Statements in this press release regarding iPCS’s business which are not historical facts are “forward-looking statements.” Forward-looking statements generally can be identified by the use of forward-looking terminology such as “may,” “will,” “expect,” “intend,” “estimate,” “anticipate,” “believe” or “continue” or the negative thereof or variations thereon or similar terminology. Such statements are based upon the current beliefs and expectations of management and are subject to significant risks and uncertainties. A variety of factors could cause actual results to differ materially from those anticipated in iPCS’s forward-looking statements, including the following factors: (1) iPCS’s dependence on its affiliation with Sprint; (2) the final outcome of iPCS’s litigation against Sprint and Nextel concerning the Sprint/Nextel merger and the scope of iPCS’s exclusivity; (3) changes in Sprint’s affiliation strategy as a result of the Sprint/Nextel merger and Sprint’s recent acquisitions of other Sprint PCS Affiliates of Sprint Nextel; (4) changes in Sprint’s ability to devote as much of its personnel and resources to the remaining Sprint PCS Affiliates of Sprint Nextel; (5) changes in customer default rates; (6) shifts in populations or network focus; (7) changes or advances in technology; (8) changes in Sprint’s national service plans, products and services or its fee structure with iPCS; (9) potential declines in roaming and wholesale revenue; (10) iPCS’s reliance on the timeliness, accuracy and sufficiency of financial and other data and information received from Sprint; (11) difficulties in




network construction, expansion and upgrades; (12) increased competition in iPCS’s markets; (13) adverse changes in financial position, condition or results of operations; and (14) the inability to open the number of new stores and to expand the co-dealer network as planned.
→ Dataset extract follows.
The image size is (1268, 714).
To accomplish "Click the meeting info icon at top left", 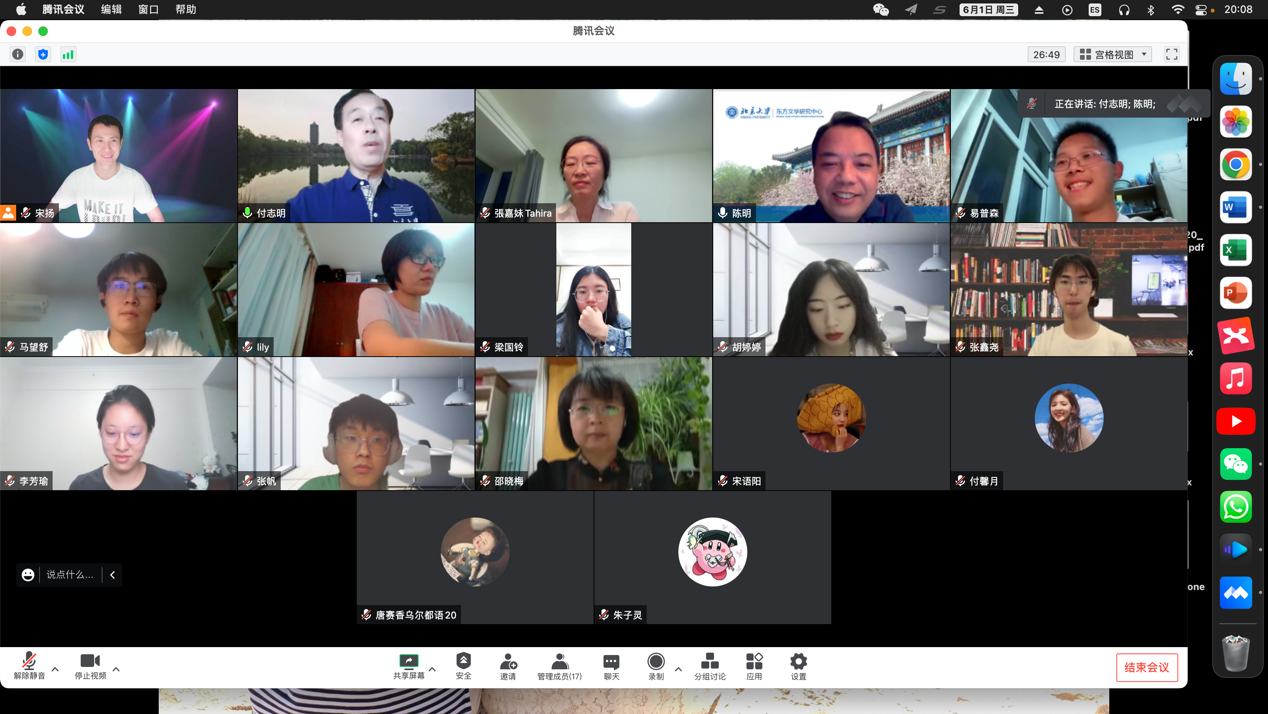I will (x=18, y=55).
For a detailed discussion of these and other cautionary statements and factors that could cause actual results to differ from iPCS’s forward-looking statements, please refer to iPCS’s filings with the SEC, especially in the “risk factors” sections of the Annual Report on Form 10-K filed on December 23, 2005 and in any subsequent filings with the SEC. Investors and analysts should not place undue reliance on forward-looking statements. The forward-looking statements in this document speak only as of the date of the document and iPCS assumes no obligation to update the forward-looking statements or to update the reasons why actual results could differ from those contained in the forward-looking statements.